Figure 6.

PuWRKY31 histone acetylation and PuHLS1 expression between NG and BNG fruits. A, The histone acetylation level of PuActin chromatin by H3ac or H4ac between NG and BNG fruits. The results were normalized to the amount of input DNA. B, The histone acetylation level at different regions of the PuWRKY31 chromatin by H3ac or H4ac between NG and BNG fruits as determined by ChIP-PCR. Fruit harvested at commercial harvest day in 2014 were used. The results were normalized relative to the amount of PuActin. Each experiment was repeated three times. The ChIP assay was repeated three times and the enriched DNA fragments in each ChIP were used as one biological replicate for qPCR. Error bars represent the se, and asterisks indicate significant difference as determined by Student’s t test (**P < 0.01).

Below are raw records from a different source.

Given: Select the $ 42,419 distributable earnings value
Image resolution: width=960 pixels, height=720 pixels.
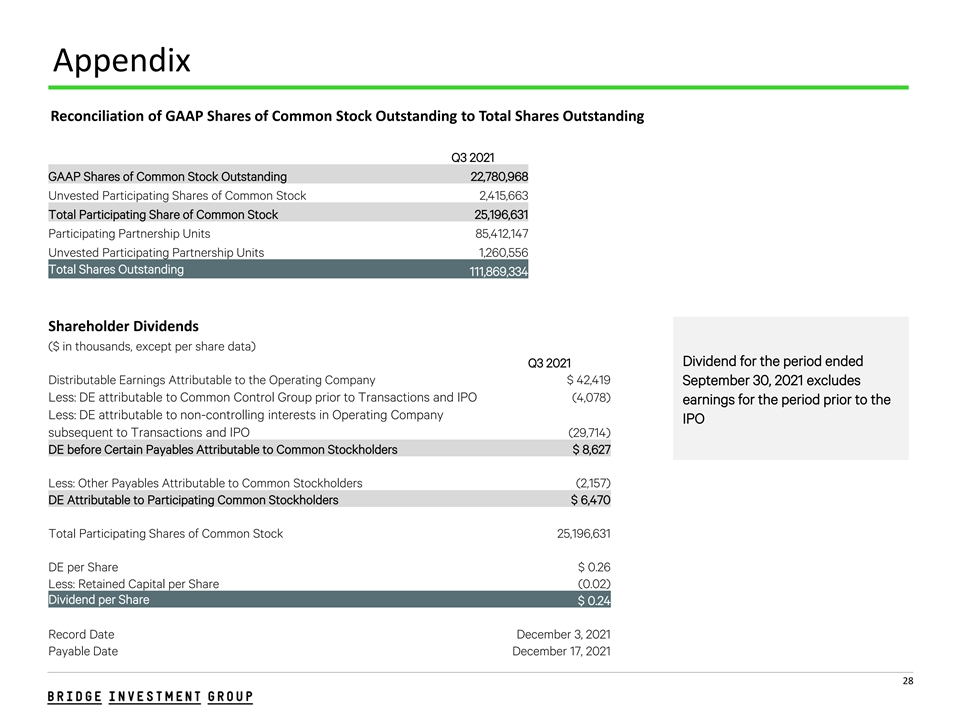Looking at the screenshot, I should click(588, 380).
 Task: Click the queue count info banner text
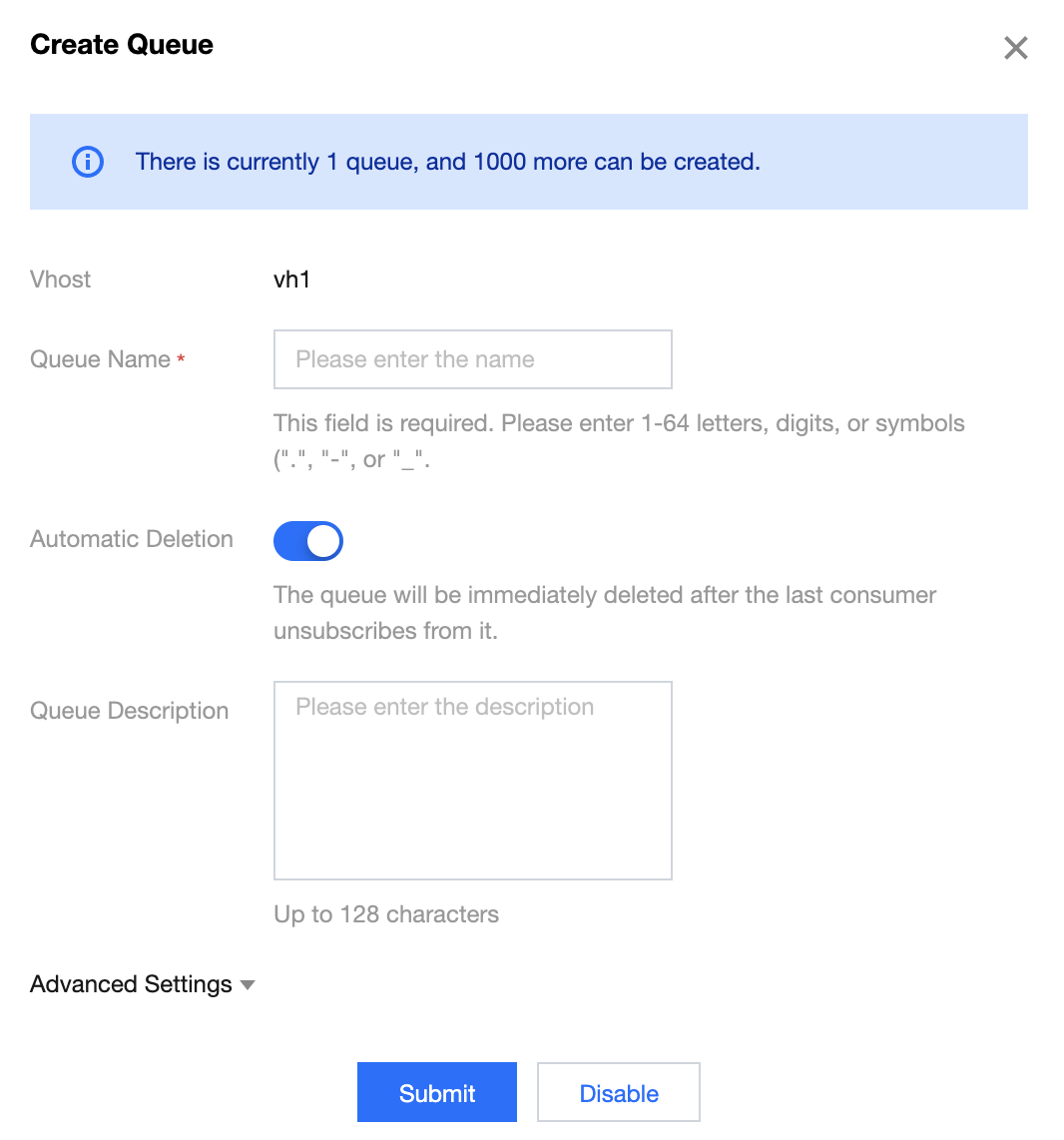coord(448,162)
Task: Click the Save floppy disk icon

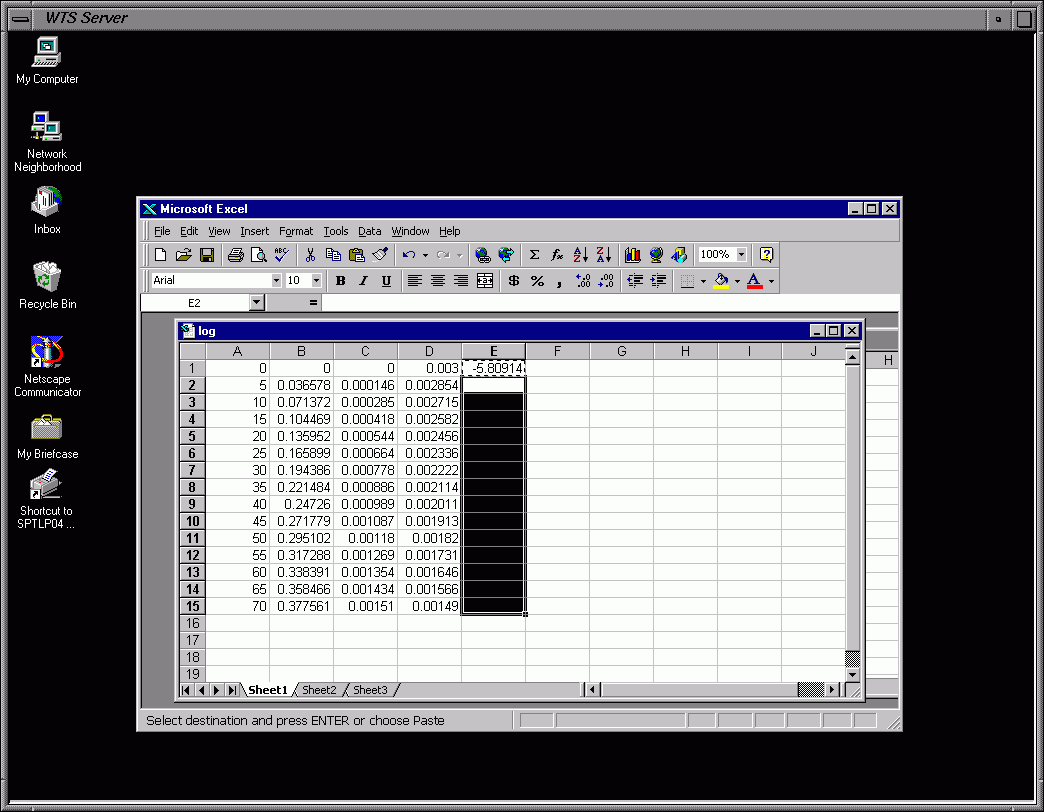Action: [207, 255]
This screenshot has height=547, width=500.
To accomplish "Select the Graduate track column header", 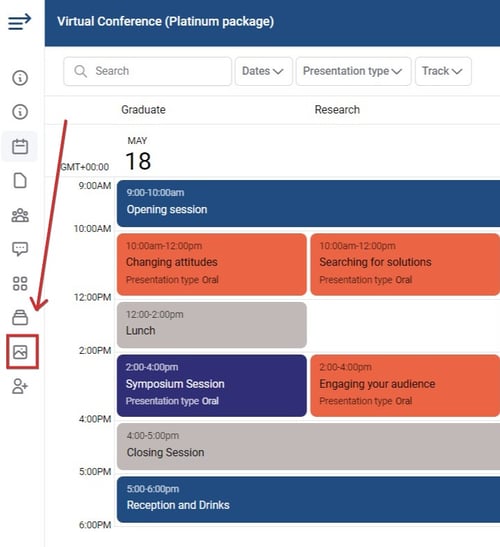I will pyautogui.click(x=143, y=110).
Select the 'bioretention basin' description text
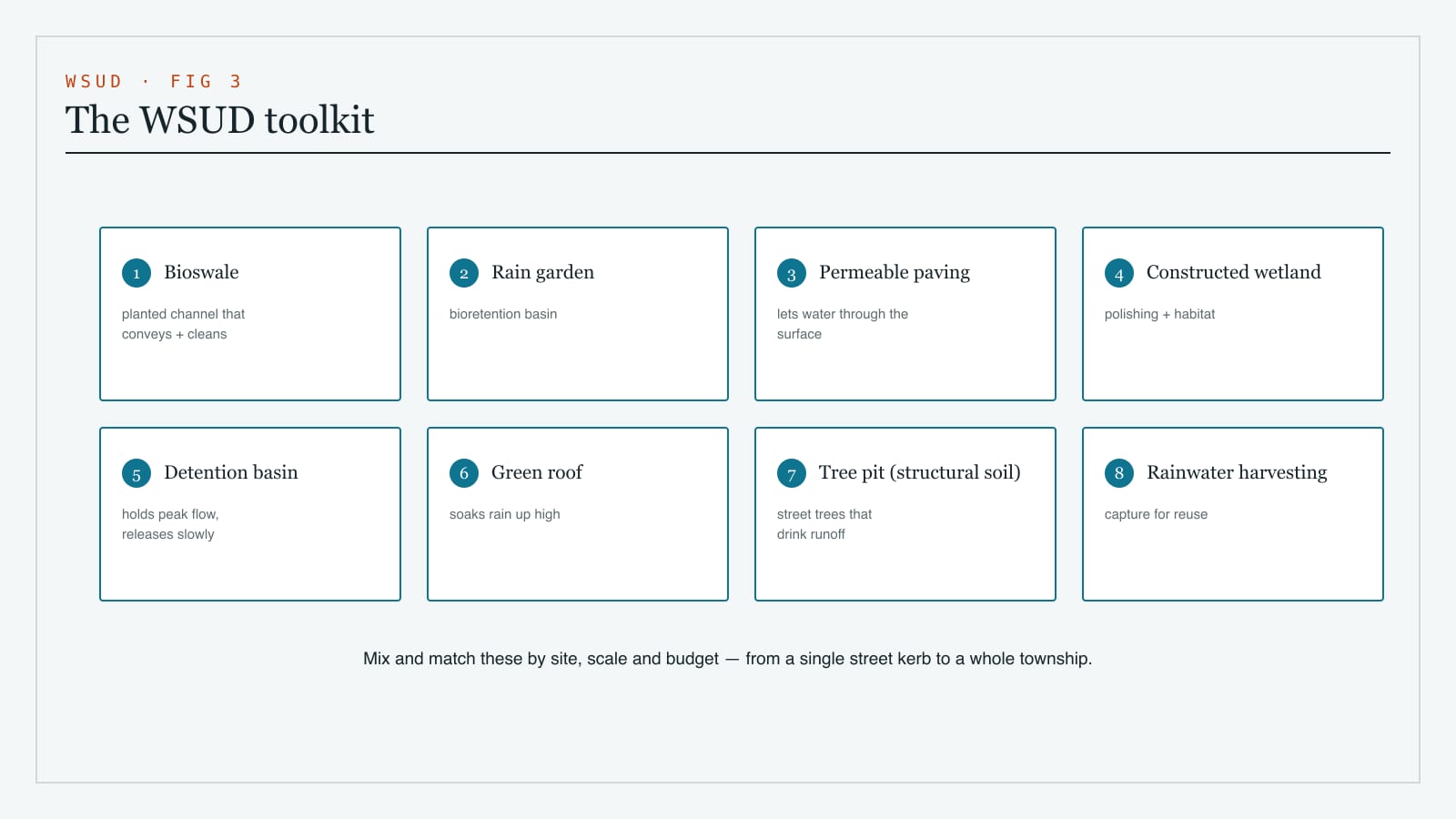The image size is (1456, 819). (x=503, y=314)
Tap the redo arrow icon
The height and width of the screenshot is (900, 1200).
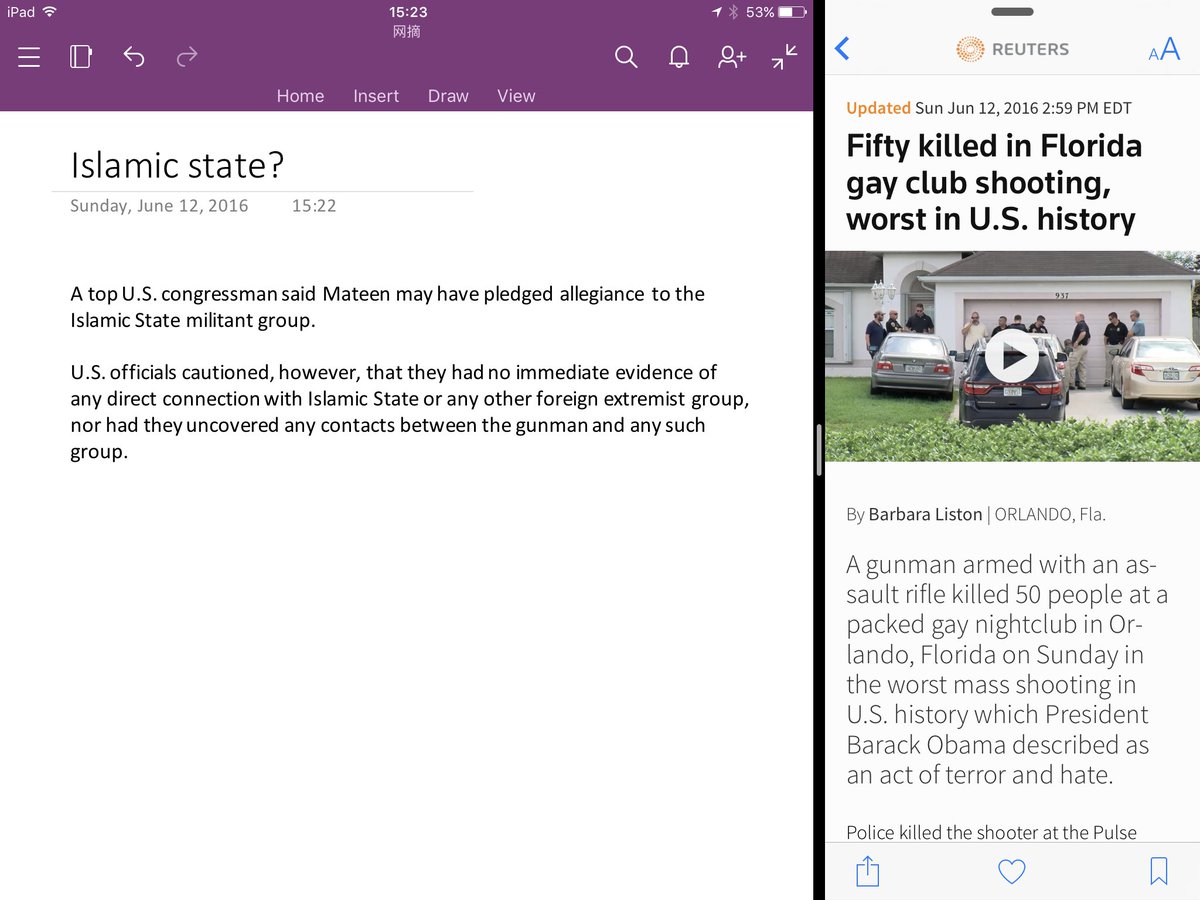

C, Expression of PuHLS1 during NG and BNG fruit development as determined by RT-qPCR. Fruit samples were the same as in Figure 1. Numbers under the x axis indicate DAFB. Three biological replicates were analyzed, and the error bars represent the se. Asterisks indicate significant difference as determined by Student’s t test (**P < 0.01). D, EMSA analysis of PuHLS1 binding to the CDS of PuWRKY31. The hot probe was biotin-labeled PuWRKY31 CDS, while the cold probe was a nonlabeled competitive probe (with a 100-fold higher concentration than the hot probe). PuHLS1-GST was purified and used for DNA-binding assays. The sequence of the biotin labeled probe is shown.